Free radical-mediated injury to lung and pulmonary vasculature is an important mechanism in hypoxia-induced lung damage. In this study, we aimed to investigate the potential protective effects of erdosteine as an antioxidant agent on hypobaric hypoxia-induced pulmonary hypertension. Adult male rats were assigned randomly to three groups. The first group of rats was exposed to hypobaric-hypoxia and the second group was treated with erdosteine (20 mg/kg, daily) for 2 weeks, during which time they were in a hypoxic chamber. These groups were compared with normoxic controls. All rats were sacrificed after 2 weeks. The hypoxia-induced increase in right ventricle to left ventricle plus septum weight ratio (from 0.20±0.01 to 0.26±0.01) was reduced significantly in the erdosteine-treated group (0.23±0.01). Malondialdehyde levels were elevated (from 0.33±0.11 to 0.59±0.02) and total antioxidant status was not changed significantly (from 1.77±0.42 to 2.61±0.23) by hypoxia.
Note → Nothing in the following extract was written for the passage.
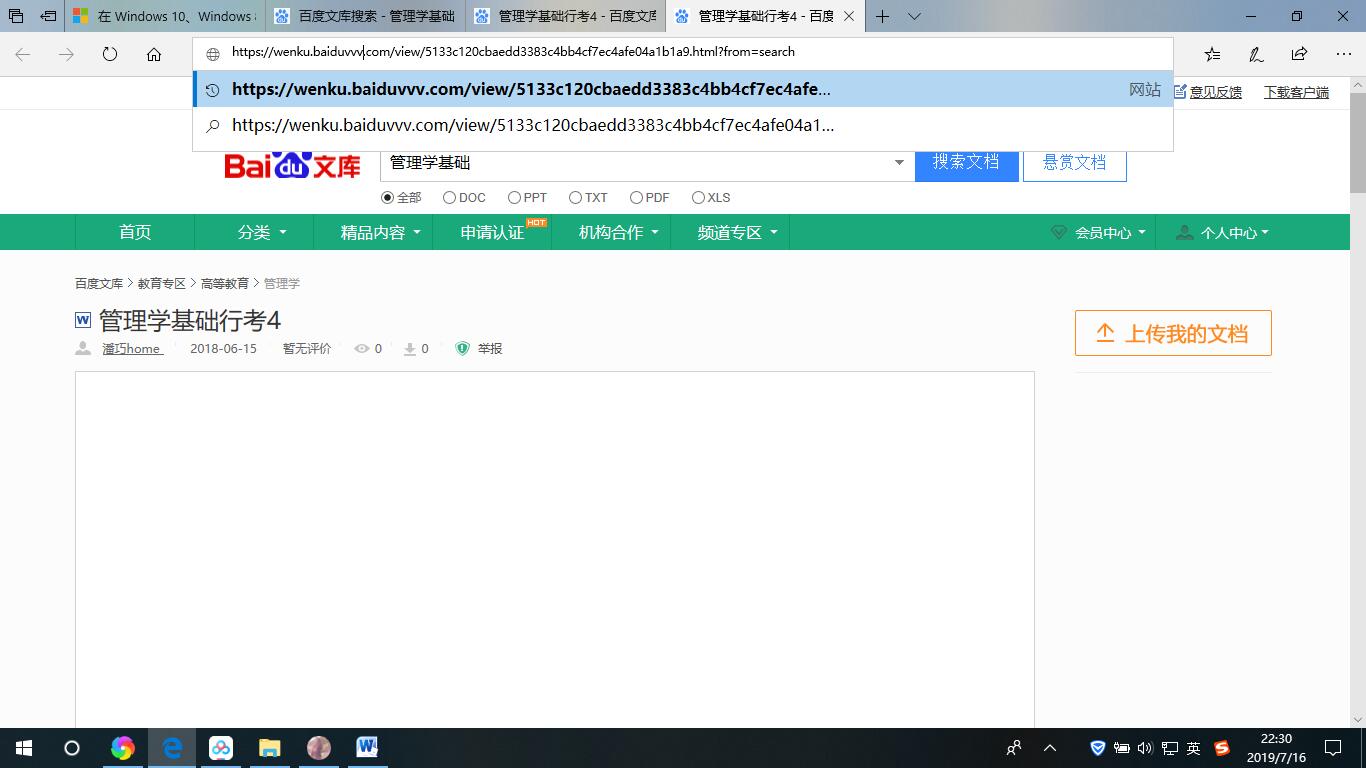Image resolution: width=1366 pixels, height=768 pixels.
Task: Click the eye view-count icon
Action: pyautogui.click(x=364, y=348)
In contrast to the hypoxia-exposed group, malondialdehyde levels were significantly decreased in the erdosteine-treated group (0.37±0.02). Total antioxidant status (4.03±0.22) was significantly higher in erdosteine-treated rats when compared to non-treated rats. Histopathological examination demonstrated that erdosteine prevented inflammation and protected lung parenchyma and pulmonary endothelium of hypoxia-exposed rats.